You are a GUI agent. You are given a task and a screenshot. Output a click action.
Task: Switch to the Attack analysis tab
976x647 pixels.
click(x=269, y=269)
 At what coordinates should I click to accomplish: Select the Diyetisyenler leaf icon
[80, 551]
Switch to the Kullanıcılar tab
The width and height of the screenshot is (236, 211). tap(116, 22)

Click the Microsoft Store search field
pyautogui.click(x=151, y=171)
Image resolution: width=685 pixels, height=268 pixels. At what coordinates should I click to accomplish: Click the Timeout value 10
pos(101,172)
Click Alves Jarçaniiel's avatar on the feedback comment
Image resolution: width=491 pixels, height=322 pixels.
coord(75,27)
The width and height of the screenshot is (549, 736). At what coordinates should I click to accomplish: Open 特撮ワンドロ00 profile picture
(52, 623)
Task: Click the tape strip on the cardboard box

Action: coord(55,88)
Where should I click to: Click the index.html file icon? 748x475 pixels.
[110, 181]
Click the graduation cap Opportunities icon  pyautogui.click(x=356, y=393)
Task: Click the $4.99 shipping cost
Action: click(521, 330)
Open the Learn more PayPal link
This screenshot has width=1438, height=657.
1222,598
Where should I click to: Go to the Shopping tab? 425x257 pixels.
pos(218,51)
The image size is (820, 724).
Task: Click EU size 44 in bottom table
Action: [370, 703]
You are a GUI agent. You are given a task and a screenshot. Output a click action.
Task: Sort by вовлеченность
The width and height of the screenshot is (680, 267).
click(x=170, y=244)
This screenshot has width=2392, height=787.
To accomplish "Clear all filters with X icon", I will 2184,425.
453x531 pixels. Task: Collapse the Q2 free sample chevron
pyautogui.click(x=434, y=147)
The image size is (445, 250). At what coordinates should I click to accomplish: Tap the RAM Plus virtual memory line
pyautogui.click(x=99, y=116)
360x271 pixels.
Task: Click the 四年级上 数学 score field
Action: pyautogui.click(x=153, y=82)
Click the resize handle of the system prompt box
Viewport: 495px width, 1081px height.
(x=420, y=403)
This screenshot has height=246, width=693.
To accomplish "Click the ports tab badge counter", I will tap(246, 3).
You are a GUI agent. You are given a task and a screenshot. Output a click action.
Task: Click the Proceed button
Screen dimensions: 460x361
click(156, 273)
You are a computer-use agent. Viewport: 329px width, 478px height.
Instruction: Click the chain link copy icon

■ ■ ■ ■ ■

# EXERCISE DESCRIPTION
Render the whole set of entries again, exactly as given.

# TASK ANSWER
You are a GUI agent. You are given a task and a screenshot. Output a click action.
Task: Switch to the Attack analysis tab
976x647 pixels.
click(x=269, y=269)
 At what coordinates should I click to accomplish: Select the Diyetisyenler leaf icon
[80, 551]
Switch to the Kullanıcılar tab
The width and height of the screenshot is (236, 211). tap(116, 22)

Click the Microsoft Store search field
pyautogui.click(x=151, y=171)
Image resolution: width=685 pixels, height=268 pixels. At what coordinates should I click to accomplish: Click the Timeout value 10
pos(101,172)
Click Alves Jarçaniiel's avatar on the feedback comment
Image resolution: width=491 pixels, height=322 pixels.
coord(75,27)
The width and height of the screenshot is (549, 736). At what coordinates should I click to accomplish: Open 特撮ワンドロ00 profile picture
(52, 623)
Task: Click the tape strip on the cardboard box

Action: coord(55,88)
Where should I click to: Click the index.html file icon? 748x475 pixels.
[110, 181]
Click the graduation cap Opportunities icon  pyautogui.click(x=356, y=393)
Task: Click the $4.99 shipping cost
Action: click(521, 330)
Open the Learn more PayPal link
This screenshot has width=1438, height=657.
1222,598
Where should I click to: Go to the Shopping tab? 425x257 pixels.
pos(218,51)
The image size is (820, 724).
Task: Click EU size 44 in bottom table
Action: [370, 703]
You are a GUI agent. You are given a task and a screenshot. Output a click action.
Task: Sort by вовлеченность
The width and height of the screenshot is (680, 267).
click(x=170, y=244)
This screenshot has width=2392, height=787.
To accomplish "Clear all filters with X icon", I will 2184,425.
453x531 pixels. Task: Collapse the Q2 free sample chevron
pyautogui.click(x=434, y=147)
The image size is (445, 250). At what coordinates should I click to accomplish: Tap the RAM Plus virtual memory line
pyautogui.click(x=99, y=116)
360x271 pixels.
Task: Click the 四年级上 数学 score field
Action: pyautogui.click(x=153, y=82)
Click the resize handle of the system prompt box
Viewport: 495px width, 1081px height.
(x=420, y=403)
This screenshot has height=246, width=693.
To accomplish "Click the ports tab badge counter", I will tap(246, 3).
You are a GUI agent. You are given a task and a screenshot. Output a click action.
Task: Click the Proceed button
Screen dimensions: 460x361
click(156, 273)
You are a computer-use agent. Viewport: 329px width, 478px height.
Instruction: Click the chain link copy icon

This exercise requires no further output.